| EXERCICE |
Répondez aux questions suivantes d'après le texte sur la radiofréquence et le laser, ci-dessous.
(a) Sous quel contrôle l'intervention se fait-elle ?
(b) À quelle température les électrodes chauffent-elles la veine dans la technique par radiofréquence ?
(c) Quelle est la longueur d'onde des lasers diode ?

| TEXTE D'ÉTUDE |
On introduit dans la veine saphène jusqu'à la crosse soit des électrodes (radiofréquence), soit une fibre optique (laser) (figure 7). L'intervention se fait sous contrôle échographique. La fibre optique du laser à l'avantage d'être beaucoup plus fine que les électrodes de la radiofréquence. L'incision nécessaire à son introduction dans la veine est donc nettement plus discrète, ce qui donne de meilleurs résultats cosmétiques. La veine est traitée sur tout son trajet depuis la crosse en retirant progressivement les électrodes ou le rayon laser. Aucune incision au niveau de la crosse n'est nécessaire.
Dans la technique par radiofréquence, ce sont les électrodes qui vont chauffer (85°C) la veine par contact direct avec sa paroi (figure 8A). Dans la technique laser, c'est l'intense rayonnement lumineux émis à l'extrémité de la fibre optique qui va chauffer le sang jusqu'à ébullition et provoquer la destruction de la veine (figure 8B). Plusieurs types de lasers peuvent être utilisés. Les premiers ont été les lasers diode qui ont une longueur d'onde à 810 nm. Le pic d'absorption de ces lasers est l'hémoglobine. Récemment, des lasers Nd : YAG avec une longueur d'onde plus longue à 1064 et 1320 nm ont été utilisés. Le pic d'absorption de ces lasers est l'eau. Ils chauffent donc non seulement le sang mais aussi la paroi veineuse. Ils seraient plus efficaces et causeraient moins de complications que les lasers diode.

| DONNÉES ENREGISTRÉES |
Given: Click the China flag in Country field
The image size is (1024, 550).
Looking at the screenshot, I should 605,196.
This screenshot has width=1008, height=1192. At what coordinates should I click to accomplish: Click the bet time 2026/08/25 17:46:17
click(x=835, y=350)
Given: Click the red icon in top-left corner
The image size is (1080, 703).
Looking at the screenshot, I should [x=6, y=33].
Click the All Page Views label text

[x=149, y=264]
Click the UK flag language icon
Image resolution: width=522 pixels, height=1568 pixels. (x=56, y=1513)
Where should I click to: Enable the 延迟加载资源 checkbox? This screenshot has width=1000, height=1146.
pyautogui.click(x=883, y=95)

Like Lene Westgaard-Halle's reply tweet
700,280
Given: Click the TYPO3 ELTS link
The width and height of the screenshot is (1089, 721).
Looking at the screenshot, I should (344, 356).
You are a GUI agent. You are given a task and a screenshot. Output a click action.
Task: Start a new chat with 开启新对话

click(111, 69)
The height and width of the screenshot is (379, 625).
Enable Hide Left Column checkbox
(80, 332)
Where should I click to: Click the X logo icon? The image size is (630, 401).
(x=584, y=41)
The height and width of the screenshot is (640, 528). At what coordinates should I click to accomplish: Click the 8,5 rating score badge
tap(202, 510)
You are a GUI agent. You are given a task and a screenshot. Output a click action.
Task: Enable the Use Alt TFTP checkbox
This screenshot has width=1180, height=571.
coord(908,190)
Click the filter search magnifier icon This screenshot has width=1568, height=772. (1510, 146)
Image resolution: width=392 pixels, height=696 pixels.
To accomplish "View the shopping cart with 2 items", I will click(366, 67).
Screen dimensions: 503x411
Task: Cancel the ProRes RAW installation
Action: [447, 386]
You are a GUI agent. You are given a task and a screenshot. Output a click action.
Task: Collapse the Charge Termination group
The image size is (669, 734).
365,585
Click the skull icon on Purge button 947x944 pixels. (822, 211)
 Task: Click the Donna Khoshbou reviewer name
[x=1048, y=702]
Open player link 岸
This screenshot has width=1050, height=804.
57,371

| VOTRE RÉPONSE |
(a) Sous contrôle échographique.
(b) À 85 °C.
(c) 810 nm.